Rei took a deep breath. “It means as it wears down we’ll see things in each other we may have a difficult time tolerating.”
“Oh. Well. What then?” Sabrael asked.
“We’ll cross that bridge, my beauty. Please just respect my ability to make my own decisions.”
Rei turned onto his side to face his kirin and began stroking his hair and side. “Have I told you you’re beautiful before?”
Sabrael giggled and blushed. “All the time.”
“I suppose I do,” he smiled gently.
“Have I properly told you that I think you’re gorgeous?”
“Gorgeous,” Rei chuckled. “My, my. I don’t suppose anyone’s told me that.”
“I think Clavicus made you so much prettier,” Sabrael said. “Also I get to hug your tail when you sleep with your back to me.”
“It is nice and warm, isn’t it? Especially without my soul and I would get so cold, I’d wrap it around me.”
“I…I like your eyes, too.”
“Even if they disturb you?”
“You could feel that?”
Rei nodded. “It hurt, I won’t lie, but I don’t blame you.”
“But they’re unusual. I wasn’t disturbed by them, they’re just intimidating. Why are they like that?”
“Well, my right one can only see well in the brightest light. My left can only see in the dark – the darker, the better. Each was enhanced in addition to having their pupils frozen, but their ranges are small. At best, when both are working, things are normalized. But nothing is ever clear. Right now I’m very aware that my left eye is seeing things more clearly than the right, whose vision is very dim.”
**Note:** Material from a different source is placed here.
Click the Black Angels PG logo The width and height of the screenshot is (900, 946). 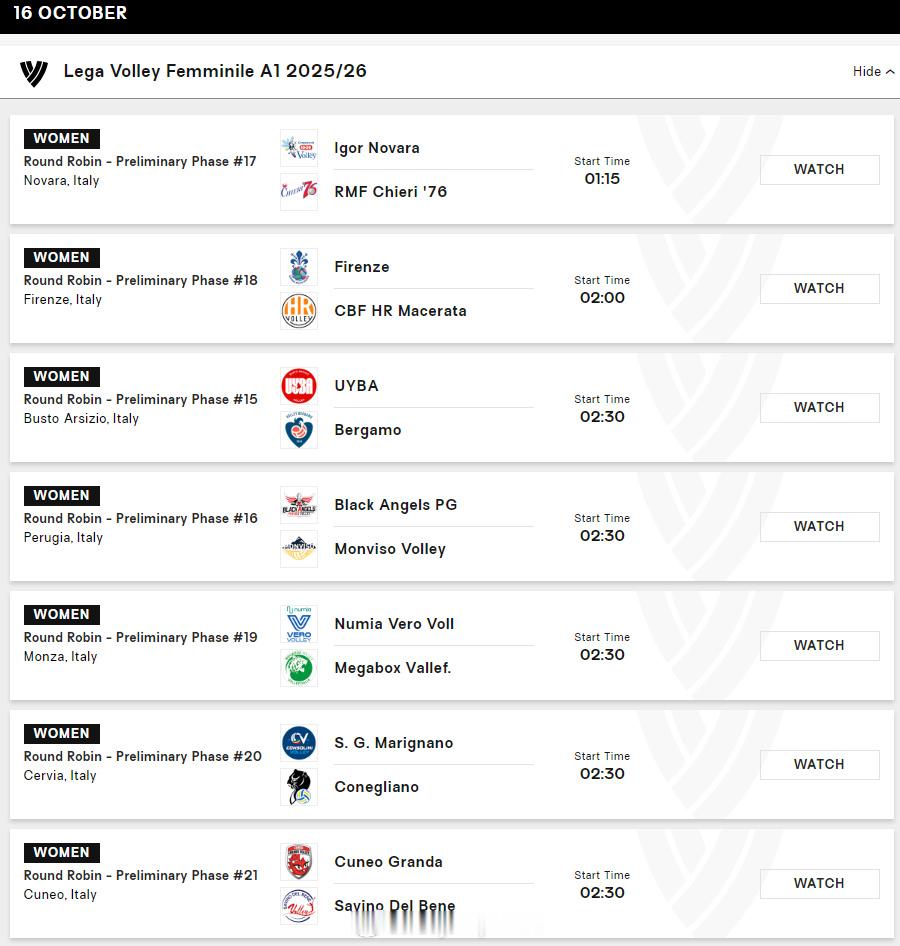pos(299,505)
“You seem to have adapted.”
“Well enough. I like waking up in the night. That’s when your face is the clearest to me.”
“I wish it could always be night, then,” Sabrael smiled.
“I’m happy just to see you.”
Sabrael kissed him, and Rei returned it, feeling his kirin’s timid desire to take control. With no hesitation, he happily became pliant, and let him do as he would.